• [RECORDS SUPPLIED]
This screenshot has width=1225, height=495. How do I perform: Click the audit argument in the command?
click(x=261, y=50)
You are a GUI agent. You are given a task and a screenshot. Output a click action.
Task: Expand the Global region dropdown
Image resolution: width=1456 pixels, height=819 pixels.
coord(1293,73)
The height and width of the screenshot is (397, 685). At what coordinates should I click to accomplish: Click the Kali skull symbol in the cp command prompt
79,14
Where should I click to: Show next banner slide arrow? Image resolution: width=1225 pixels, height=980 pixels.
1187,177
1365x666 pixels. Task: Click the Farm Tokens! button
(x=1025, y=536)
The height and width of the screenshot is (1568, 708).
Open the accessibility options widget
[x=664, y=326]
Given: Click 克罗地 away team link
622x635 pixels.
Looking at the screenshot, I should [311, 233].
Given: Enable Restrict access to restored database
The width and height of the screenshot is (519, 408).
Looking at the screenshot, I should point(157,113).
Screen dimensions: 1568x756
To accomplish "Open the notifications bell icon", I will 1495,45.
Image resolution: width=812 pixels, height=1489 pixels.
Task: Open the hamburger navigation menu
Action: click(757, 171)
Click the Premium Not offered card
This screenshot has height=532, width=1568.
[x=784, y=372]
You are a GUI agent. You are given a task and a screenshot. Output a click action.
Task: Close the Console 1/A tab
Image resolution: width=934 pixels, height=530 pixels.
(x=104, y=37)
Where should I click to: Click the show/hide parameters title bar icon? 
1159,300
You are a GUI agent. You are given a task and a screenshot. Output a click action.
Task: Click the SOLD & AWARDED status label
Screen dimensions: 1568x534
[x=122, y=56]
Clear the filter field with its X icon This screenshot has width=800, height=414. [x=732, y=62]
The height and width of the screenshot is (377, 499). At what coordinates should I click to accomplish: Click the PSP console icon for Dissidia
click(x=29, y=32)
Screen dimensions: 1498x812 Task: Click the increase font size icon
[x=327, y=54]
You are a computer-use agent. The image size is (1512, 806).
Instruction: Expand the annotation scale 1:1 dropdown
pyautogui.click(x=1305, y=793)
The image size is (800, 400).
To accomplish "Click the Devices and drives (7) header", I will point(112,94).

• [GOAL]
Copy out all of the records above line for line, changing nothing.

• [RESPONSE TO THE TASK]
This screenshot has width=1225, height=495. How do I perform: Click the audit argument in the command?
click(x=261, y=50)
You are a GUI agent. You are given a task and a screenshot. Output a click action.
Task: Expand the Global region dropdown
Image resolution: width=1456 pixels, height=819 pixels.
coord(1293,73)
The height and width of the screenshot is (397, 685). At what coordinates should I click to accomplish: Click the Kali skull symbol in the cp command prompt
79,14
Where should I click to: Show next banner slide arrow? Image resolution: width=1225 pixels, height=980 pixels.
1187,177
1365x666 pixels. Task: Click the Farm Tokens! button
(x=1025, y=536)
The height and width of the screenshot is (1568, 708).
Open the accessibility options widget
[x=664, y=326]
Given: Click 克罗地 away team link
622x635 pixels.
Looking at the screenshot, I should [311, 233].
Given: Enable Restrict access to restored database
The width and height of the screenshot is (519, 408).
Looking at the screenshot, I should point(157,113).
Screen dimensions: 1568x756
To accomplish "Open the notifications bell icon", I will 1495,45.
Image resolution: width=812 pixels, height=1489 pixels.
Task: Open the hamburger navigation menu
Action: click(757, 171)
Click the Premium Not offered card
This screenshot has height=532, width=1568.
[x=784, y=372]
You are a GUI agent. You are given a task and a screenshot. Output a click action.
Task: Close the Console 1/A tab
Image resolution: width=934 pixels, height=530 pixels.
(x=104, y=37)
Where should I click to: Click the show/hide parameters title bar icon? 
1159,300
You are a GUI agent. You are given a task and a screenshot. Output a click action.
Task: Click the SOLD & AWARDED status label
Screen dimensions: 1568x534
[x=122, y=56]
Clear the filter field with its X icon This screenshot has width=800, height=414. [x=732, y=62]
The height and width of the screenshot is (377, 499). At what coordinates should I click to accomplish: Click the PSP console icon for Dissidia
click(x=29, y=32)
Screen dimensions: 1498x812 Task: Click the increase font size icon
[x=327, y=54]
You are a computer-use agent. The image size is (1512, 806).
Instruction: Expand the annotation scale 1:1 dropdown
pyautogui.click(x=1305, y=793)
The image size is (800, 400).
To accomplish "Click the Devices and drives (7) header", I will point(112,94).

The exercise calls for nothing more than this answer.